なお、リップルでマイナス、ビットコインでプラスになったなど、仮想通貨取引同士の損益なら通算をすることが可能です。
ちなみに不動産所得も、損失を他の所得と通算することは可能です。
Step3.所得税額を計算
課税所得金額308万円の場合の税率は10%、適用される控除額は9万7,500円なので、
308万円×10%-9万7,500円=所得税額は21万500円
確定申告をしないと
仮想通貨取引による年間所得が20万円以上ある場合は、確定申告が必要です。仮想通貨取引は税務署が特に目を光らせている分野であり、税務署が取引所に確認をすれば誰がどれくらい取引で収益を出しているか簡単にわかってしまいます。
わずかな収益でも、確定申告しなくてもバレないという発想は持たないようにしてください。
確定申告を怠った場合や、納税が遅れた場合の取扱いは、不動産投資でも同じです。以下の記事を参考にしてください。

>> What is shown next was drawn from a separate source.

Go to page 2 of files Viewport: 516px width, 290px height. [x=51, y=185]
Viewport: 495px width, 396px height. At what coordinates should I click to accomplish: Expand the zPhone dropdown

家賃収入、確定申告しないとどうなるのか? なぜバレるのか?
確定申告で税金が払えないときは?
確定申告で税額を計算したものの、あまりにも高額になり、すぐに支払うことが難しいケースもあるかもしれません。その場合は、延納や、振替制度を活用することで、実質納付期限を5月31日まで延長することができます。
ただし、当然に利用できるものではないので、所轄税務署の指示の下、利用を検討してください。
なお、今回は仮想通貨取引の確定申告について紹介していますが、所得が増加すれば住民税や、健康保険料も増加します。仮想通貨で利益が出ると、その場では手取りが大きくなりますが、翌年に相応の支出が発生することは覚えておきましょう。
まとめ
仮想通貨取引で、収益が出たら確定申告が必要になります。仮想通貨取引で得た収益は、雑所得に分類され、損失が発生した場合、損益通算をすることができません。また、仮想通貨で利益が出ると、確定申告で所得税を支払うだけではなく、住民税や健康保険料なども増加する可能性があるため、一時的な手取りが増えても一喜一憂せず、後の支払いに備えておきましょう。